Researchers at WSU have found that a sarbecovirus discovered in Russian lesser horseshoe bats is capable of infecting humans and is resistant to the antibodies of people vaccinated against SARS‑CoV‑2.
After initially appearing harmless to humans, researchers at Washington State University (WSU) have now discovered a coronavirus found in Russian bats in 2020 does indeed have the potential to spillover to humans, and it is resistant to SARS-CoV-2 antibodies and vaccination.
In late 2020, researchers identified two clade 3 sarbecoviruses—the same sub-category of coronaviruses SARS-CoV-2 belongs to—in Rhinolophus bats in Russia. Clade 3 viruses, as distinguished by virologists, are found more widely in African and European bats, contain one deletion and primarily infect using bat ACE2—the same receptor SARS-CoV-2 exploits.
The two new viruses, dubbed Khosta-1 and Khosta-2, initially appeared non-threatening to humans as they are genetically distinct from human SARS-CoVs in that they lack genetic information encoding for some of the genes thought to antagonize the immune system and contribute to pathogenicity. In fact, these two viruses looked like hundreds of other sarbecoviruses discovered in recent years, predominantly in bats in Asia, that are not capable of infecting human cells.
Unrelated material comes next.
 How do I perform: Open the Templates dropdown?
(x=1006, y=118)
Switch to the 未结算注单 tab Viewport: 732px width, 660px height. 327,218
Taking a closer look at Khosta-2, however, the Washington State University team saw a different story.
“When we looked at them more, we were really surprised to find they could infect human cells. That changes a little bit of our understanding of these viruses, where they come from and what regions are concerning,” said corresponding author Michael Letko, a WSU virologist.
The study, published in PLoS Pathogens, shows that like SARS-CoV-2, Khosta-2 can use its spike protein to infect cells by attaching to the receptor ACE2 (angiotensin converting enzyme 2), which is found throughout human cells.
With that knowledge, the researchers next tested whether SARS-CoV-2 antibodies had any effect on Khosta-2. Using serum derived from human populations vaccinated for COVID-19, the team saw that Khosta-2 was not neutralized by current vaccines. They also tested serum from those infected with the Omicron variant, but those antibodies, too, were ineffective.
Letko said the discovery of Khosta-2 highlights the need to develop universal vaccines to protect against sarbecoviruses in general, rather than just against known variants of SARS-CoV-2. Even among current universal sarbecovirus vaccines in development, most include clade 1 viruses and one of the clade 2 viruses, but do not include any members from clade 3.
“Right now, there are groups trying to come up with a vaccine that doesn’t just protect against the next variant of SARS-2 but actually protects us against the sarbecoviruses in general,” he said. “Unfortunately, many of our current vaccines are designed to specific viruses we know infect human cells or those that seem to pose the biggest risk to infect us. But that is a list that’s ever-changing. We need to broaden the design of these vaccines to protect against all sarbecoviruses.”
Even though Khosta-2 lacks some of the genes believed to be involved in SARS-CoV-2 pathogenesis in humans, the virus poses a risk of recombining with a second virus—like SARS-CoV-2.
“When you see SARS-2 has this ability to spill back from humans and into wildlife, and then there are other viruses like Khosta-2 waiting in those animals with these properties we really don’t want them to have, it sets up this scenario where you keep rolling the dice until they combine to make a potentially riskier virus,” said Letko.